I crossed the dam yesterday after work. Seen 3 shanties out just up from the boat ramp by the first point. They looked like they were 15-20 ft off of the bank and 5 ft apart from each other. In the corner by 
the dam I seen water laying on top of the ice around the edges. I do know that the Lake is still about 1 ft high from winter pool and water is being released through the dam. The water in the channel coming back into the gate house is definitely dirty. I wasn’t able to actually check the ice. Hope this helps


----------



## kickinbass (May 25, 2009)

Any updates? Would like to go try the crappie out if it becomes open enough


----------



## G3guy (Feb 21, 2013)

Mostly still locked up. The spillway is runing bank full and muddy.
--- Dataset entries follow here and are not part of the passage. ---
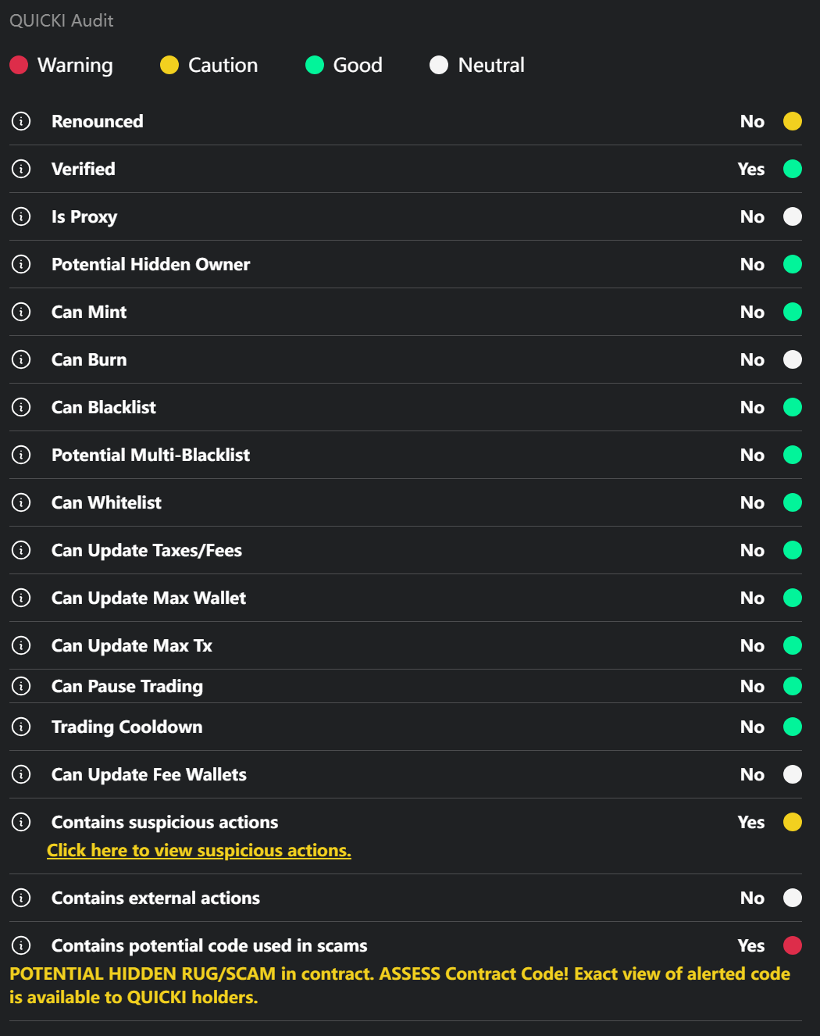Open the suspicious actions link
This screenshot has width=820, height=1036.
pos(199,850)
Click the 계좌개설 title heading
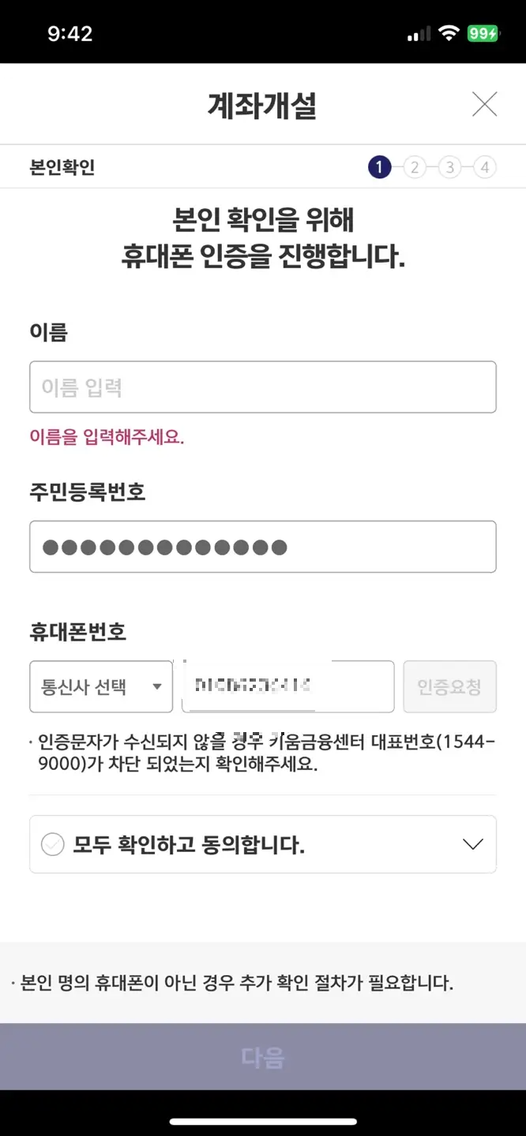Viewport: 526px width, 1136px height. click(262, 103)
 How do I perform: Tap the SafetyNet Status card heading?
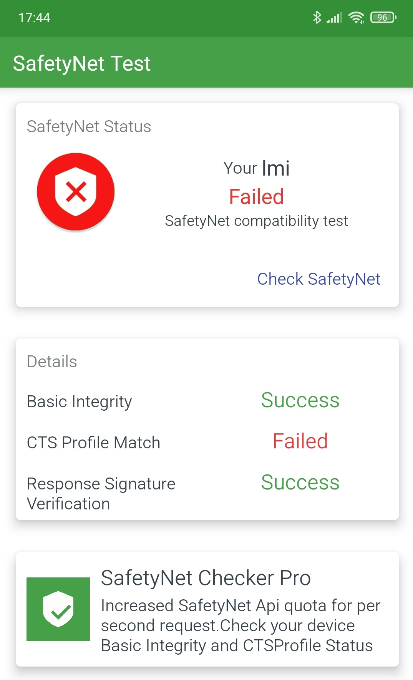pyautogui.click(x=89, y=126)
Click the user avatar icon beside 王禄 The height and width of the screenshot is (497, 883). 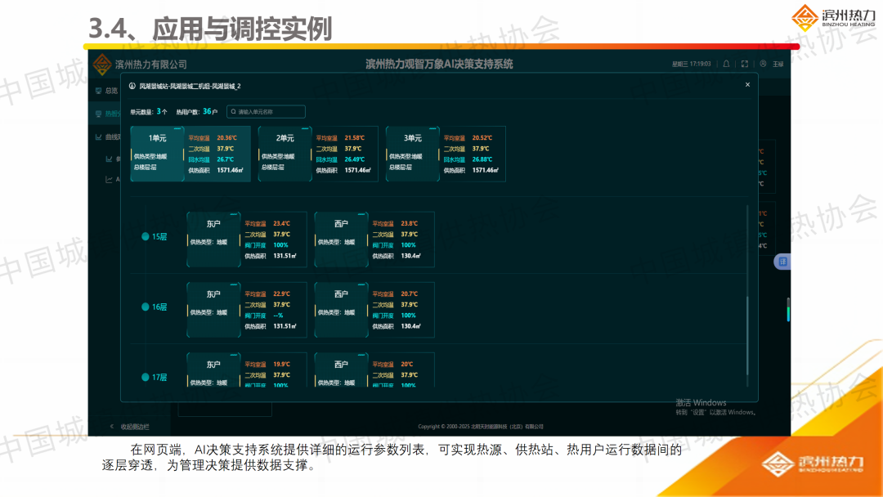[x=763, y=64]
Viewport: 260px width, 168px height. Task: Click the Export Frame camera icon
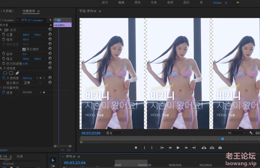click(x=220, y=148)
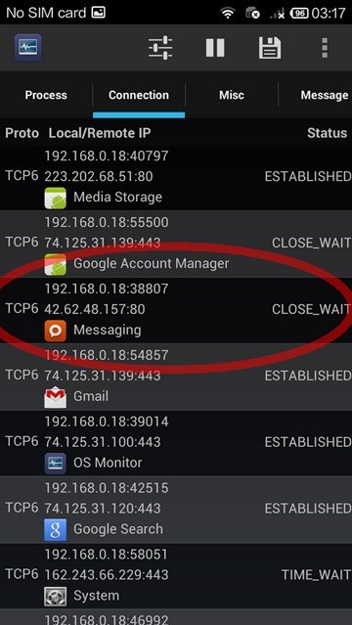Open the 223.202.68.51:80 connection entry
Image resolution: width=352 pixels, height=625 pixels.
pos(176,177)
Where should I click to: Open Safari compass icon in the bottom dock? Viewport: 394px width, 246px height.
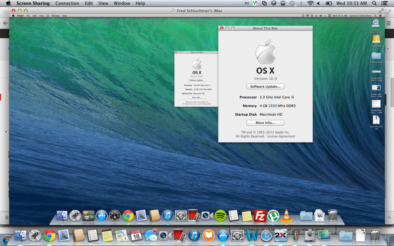point(266,235)
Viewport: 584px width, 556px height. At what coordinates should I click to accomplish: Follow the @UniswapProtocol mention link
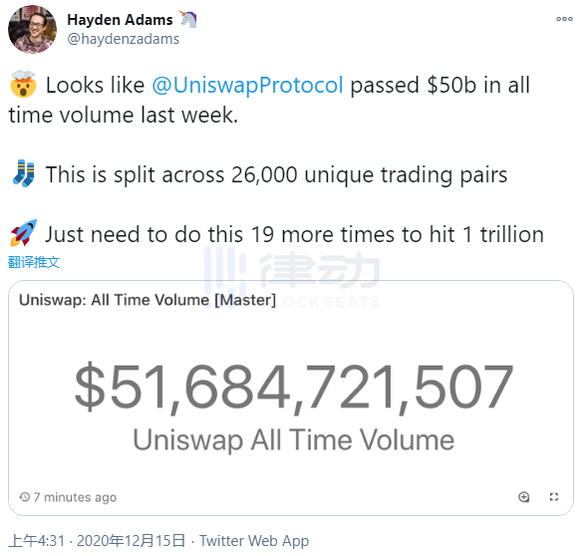pyautogui.click(x=247, y=86)
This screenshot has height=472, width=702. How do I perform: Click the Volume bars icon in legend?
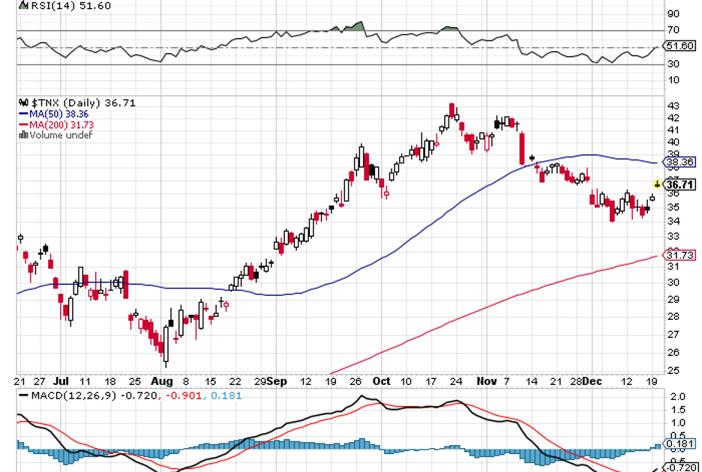(x=23, y=136)
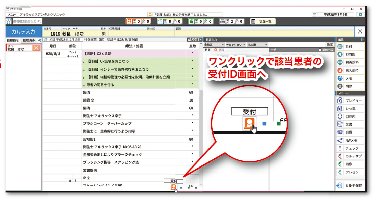Click the 病名部位 tooth icon
The width and height of the screenshot is (377, 200).
[340, 71]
There is some open water in front of the dam where the current is pulling through the dam.


----------



## kickinbass (May 25, 2009)

How about now??


----------



## G3guy (Feb 21, 2013)

As of yesterday it was the same as my post above from the 29th. A little more open water in areas. But still ice on the lake. The spillway was ripping bank full yesterday but with the rain yesterday and last night along with what rain we get today I’d say the spillway will be shut off for a while


----------



## G3guy (Feb 21, 2013)

Went across Seneca dam just a few minutes ago. It’s mostly wide open now. Some ice still floating around


----------



## kickinbass (May 25, 2009)

Awesome thx g3.. ill let you know if i make it out and do any good


----------



## Erieangler51 (Sep 24, 2012)

How was the spillway flowing


----------



## G3guy (Feb 21, 2013)

http://water.weather.gov/ahps2/river.php?wfo=pbz&wfoid=18672&riverid=204830&pt[]=all&allpoints=145436,145437&data[]=hydrograph

Try this. It’s the Lake level as well as the spillway level. Looks like it’s running some


----------